OLMAR with Universe

This is an update on the OLMAR algorithm Grant and I have been working on over the last couple of months. We've been continuously updating and fixing bugs. I now went over the whole logic in detail and am highly confident that the implementation is correct.

The idea of the algorithm is that if a price of a stock diverged from its mavg, it will eventually revert to it (i.e. mean reversion). The portfolio is rebalanced in accordance to that. In more detail, the algorithm is finding the optimal portfolio weighting to maximize profits under the mean-reversion assumption. By doing so, the algo essentially implements a follow-the-loser strategy.

Secondly, this now uses the new set_universe() feature to remove selection bias. The algorithm needed to be changed a little bit to adjust for the changes in portfolio size which adds some complexity. Another problem is that the portfolio does not take into account that the sids can change. Maybe for each quarter the portfolio should be equally rebalanced? In any case though, this is a great feature as one can't just chose AAPL and go to town. I think it leads to more honest backtesting.

### WHAT TO WORK ON
Please extract the OLMAR update above in full, word for word.

### DATASET CONTENT
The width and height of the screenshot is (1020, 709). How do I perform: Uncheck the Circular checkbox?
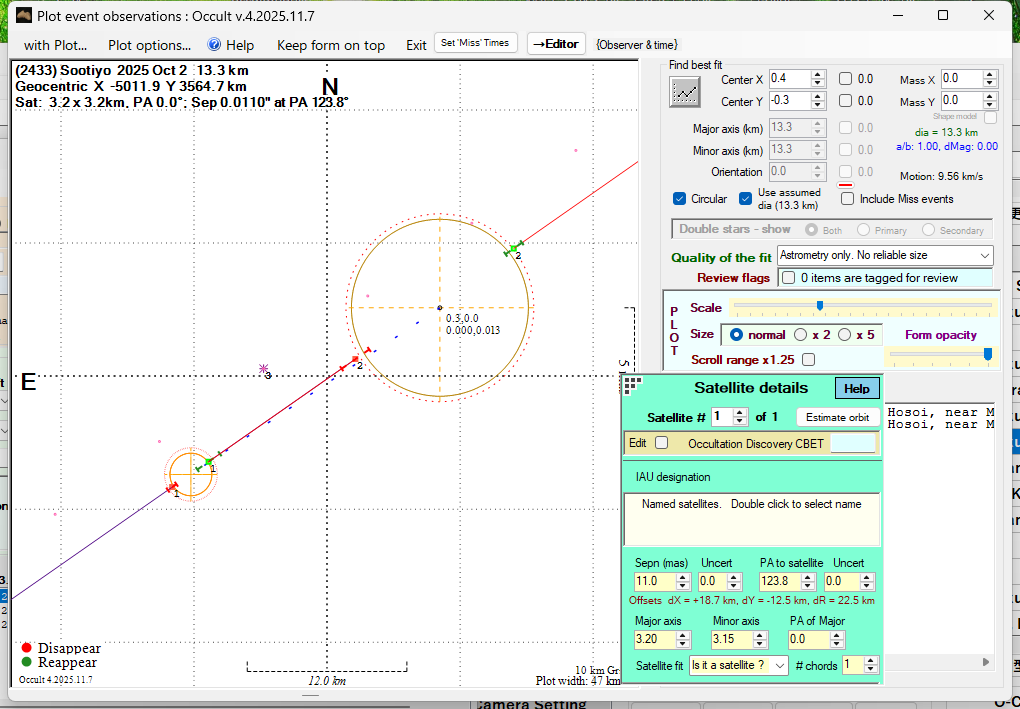click(680, 199)
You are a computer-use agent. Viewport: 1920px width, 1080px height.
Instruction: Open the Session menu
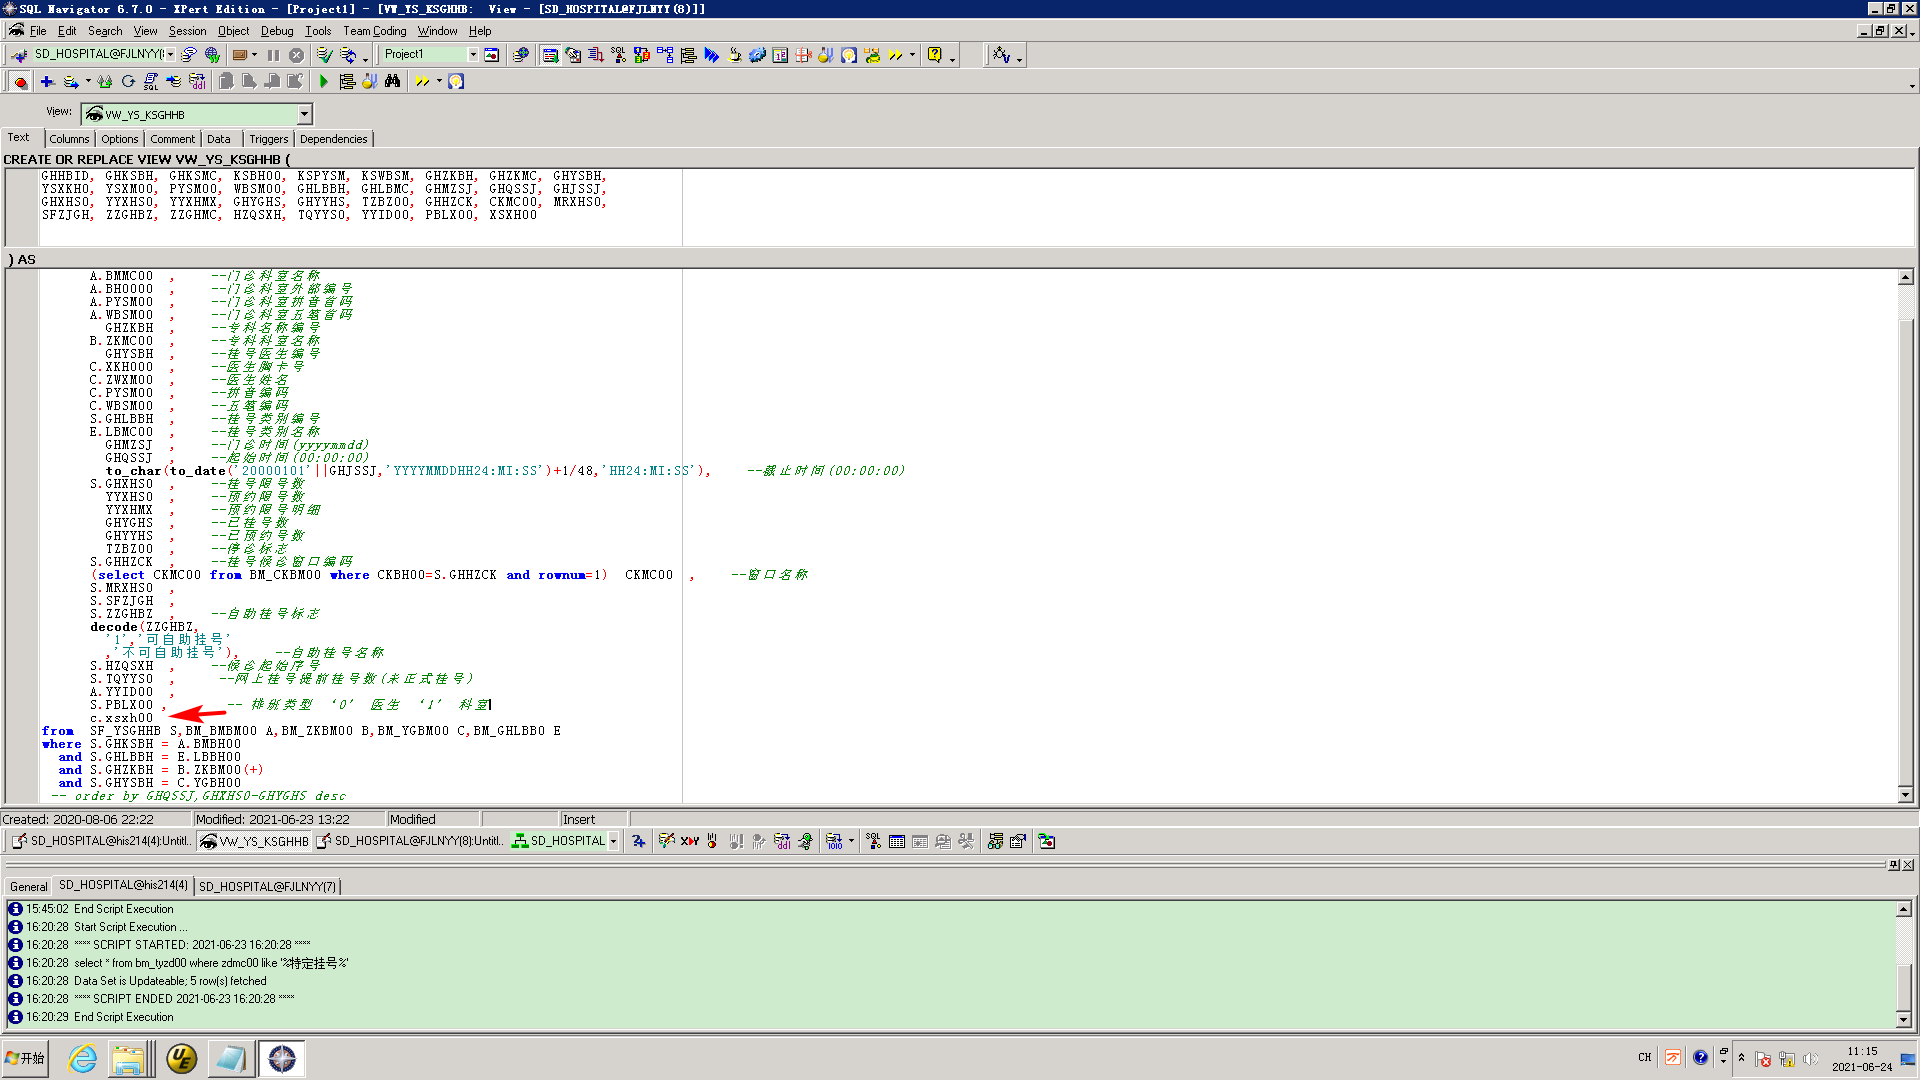(187, 31)
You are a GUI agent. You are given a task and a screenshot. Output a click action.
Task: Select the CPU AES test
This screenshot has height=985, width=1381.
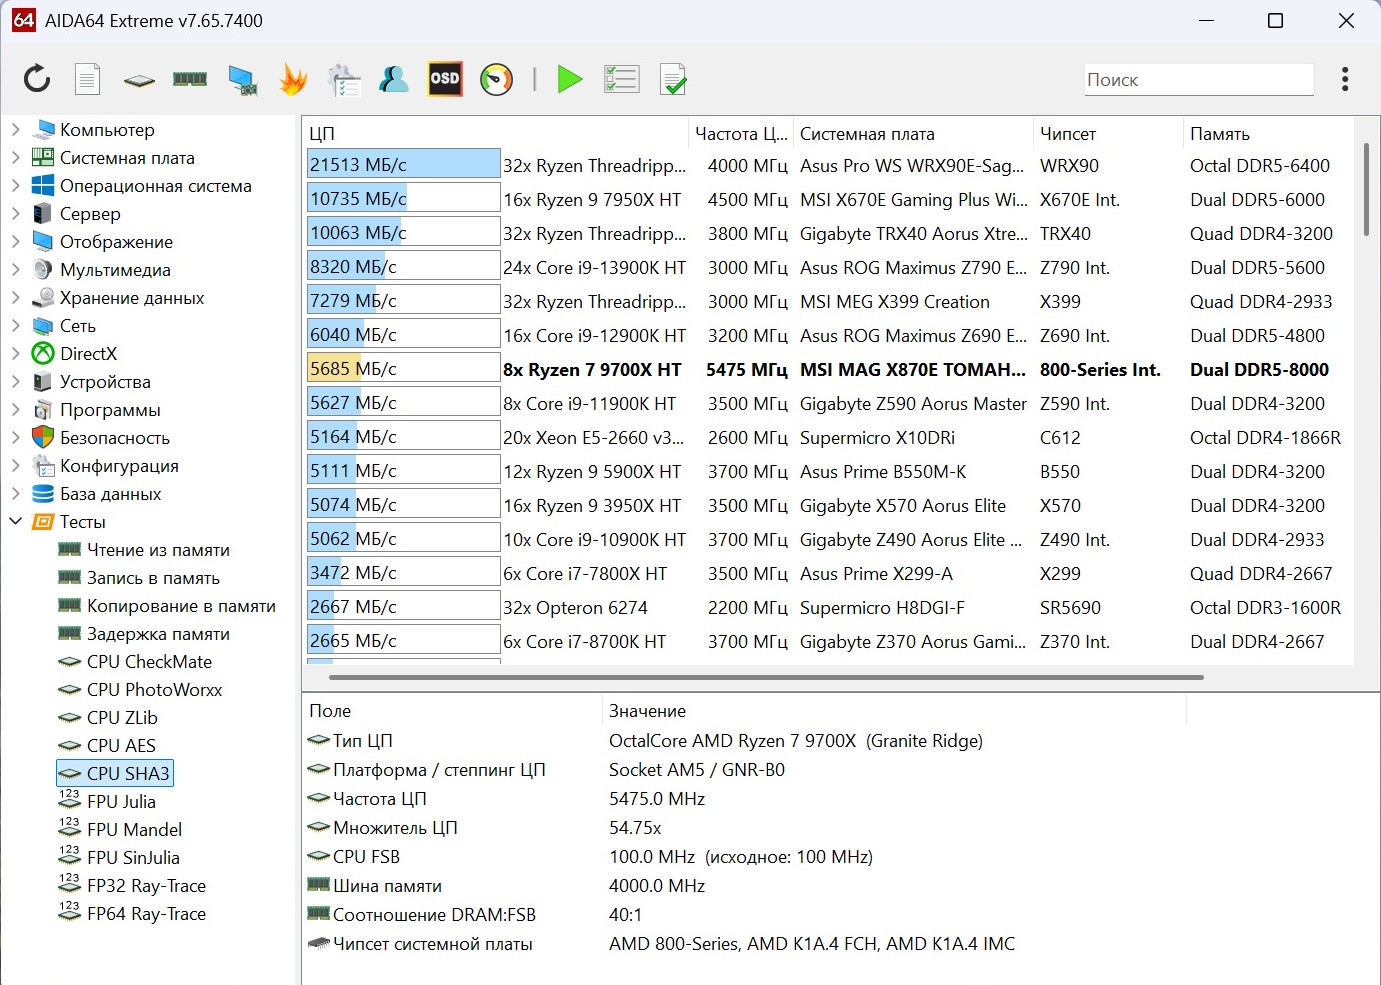[x=121, y=746]
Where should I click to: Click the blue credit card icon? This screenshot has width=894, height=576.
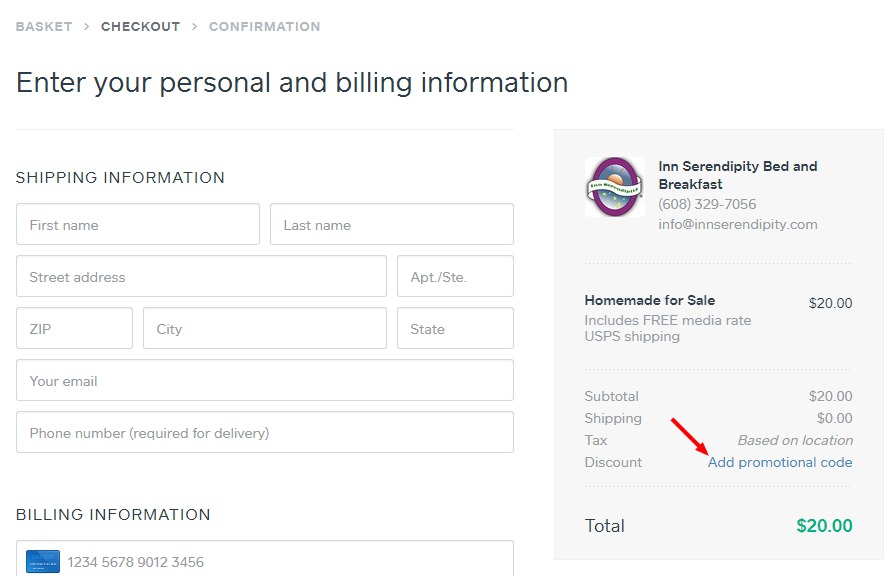click(43, 562)
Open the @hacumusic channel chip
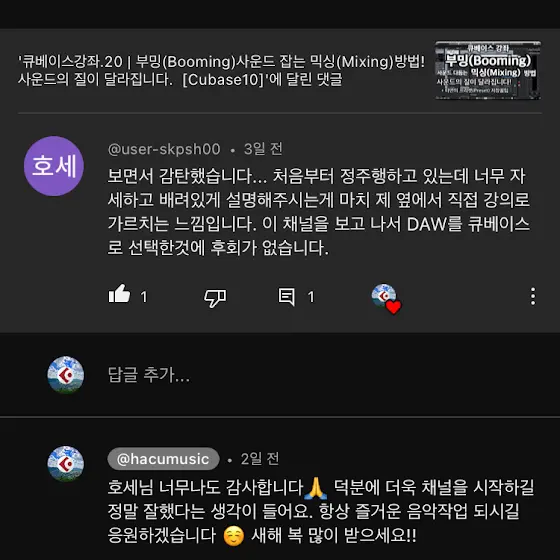The width and height of the screenshot is (560, 560). (163, 459)
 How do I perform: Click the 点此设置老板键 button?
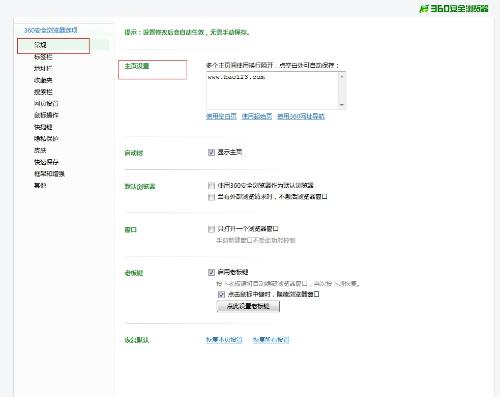pos(248,306)
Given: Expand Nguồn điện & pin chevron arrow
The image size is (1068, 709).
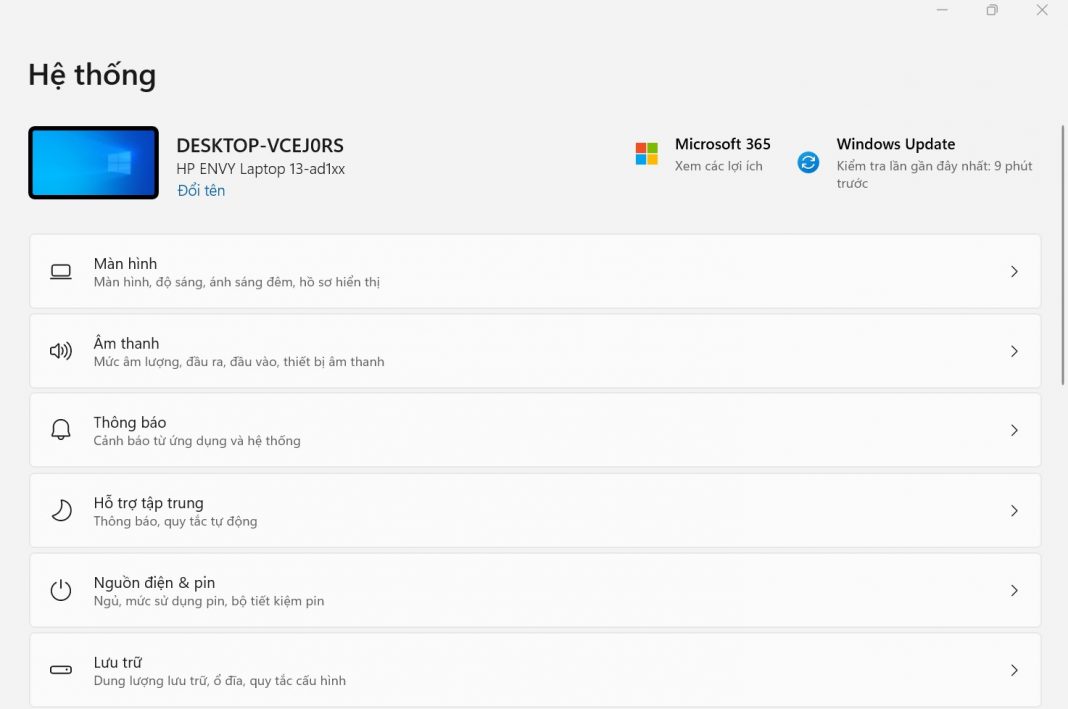Looking at the screenshot, I should point(1014,590).
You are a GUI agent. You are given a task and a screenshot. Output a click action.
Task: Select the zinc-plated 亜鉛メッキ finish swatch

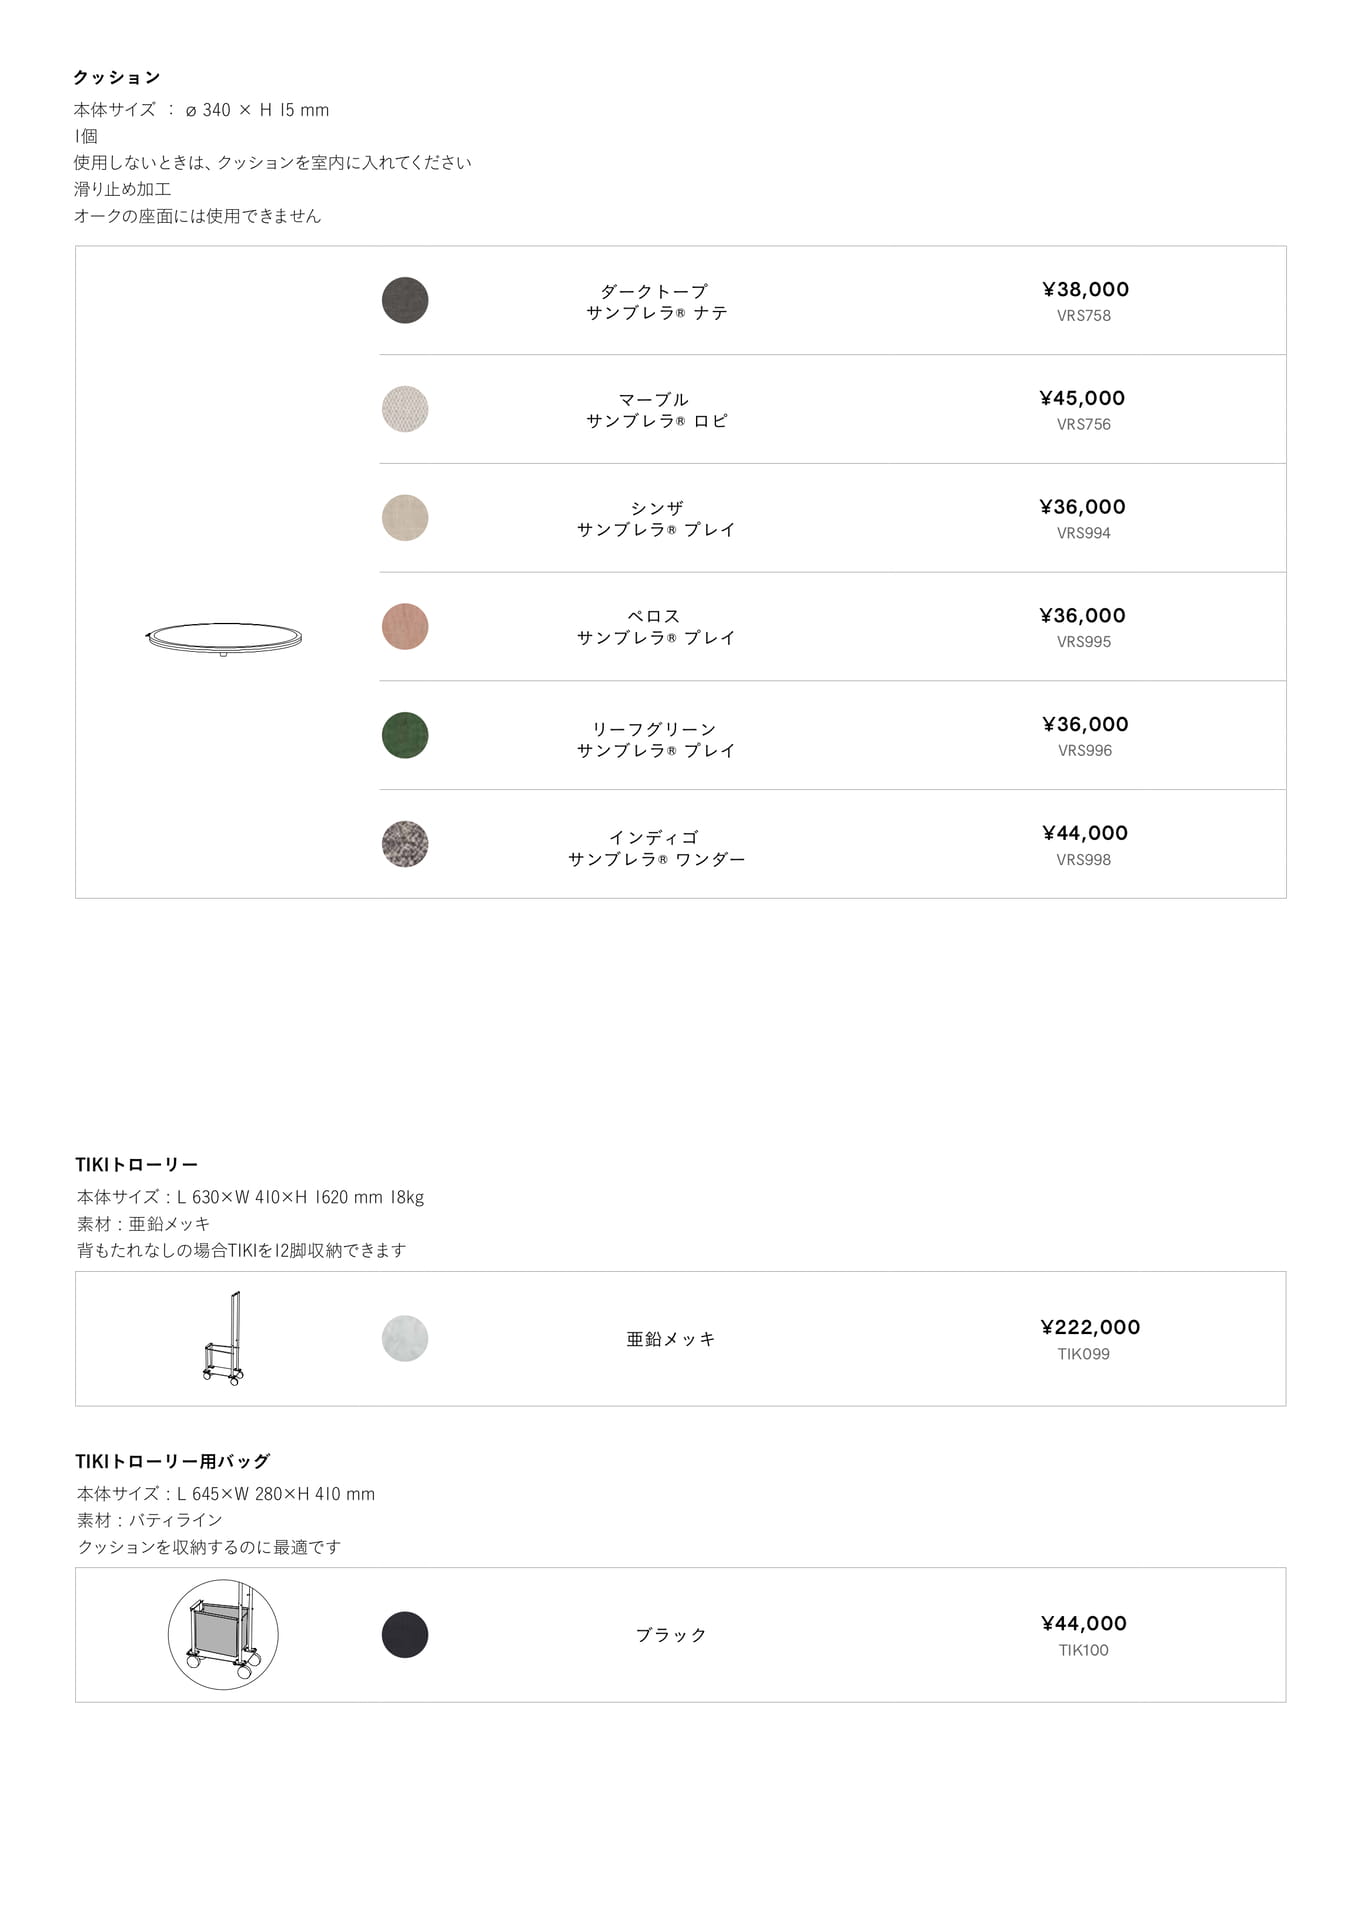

### TASK OUTPUT
OLMAR with Universe

This is an update on the OLMAR algorithm Grant and I have been working on over the last couple of months. We've been continuously updating and fixing bugs. I now went over the whole logic in detail and am highly confident that the implementation is correct.

The idea of the algorithm is that if a price of a stock diverged from its mavg, it will eventually revert to it (i.e. mean reversion). The portfolio is rebalanced in accordance to that. In more detail, the algorithm is finding the optimal portfolio weighting to maximize profits under the mean-reversion assumption. By doing so, the algo essentially implements a follow-the-loser strategy.

Secondly, this now uses the new set_universe() feature to remove selection bias. The algorithm needed to be changed a little bit to adjust for the changes in portfolio size which adds some complexity. Another problem is that the portfolio does not take into account that the sids can change. Maybe for each quarter the portfolio should be equally rebalanced? In any case though, this is a great feature as one can't just chose AAPL and go to town. I think it leads to more honest backtesting.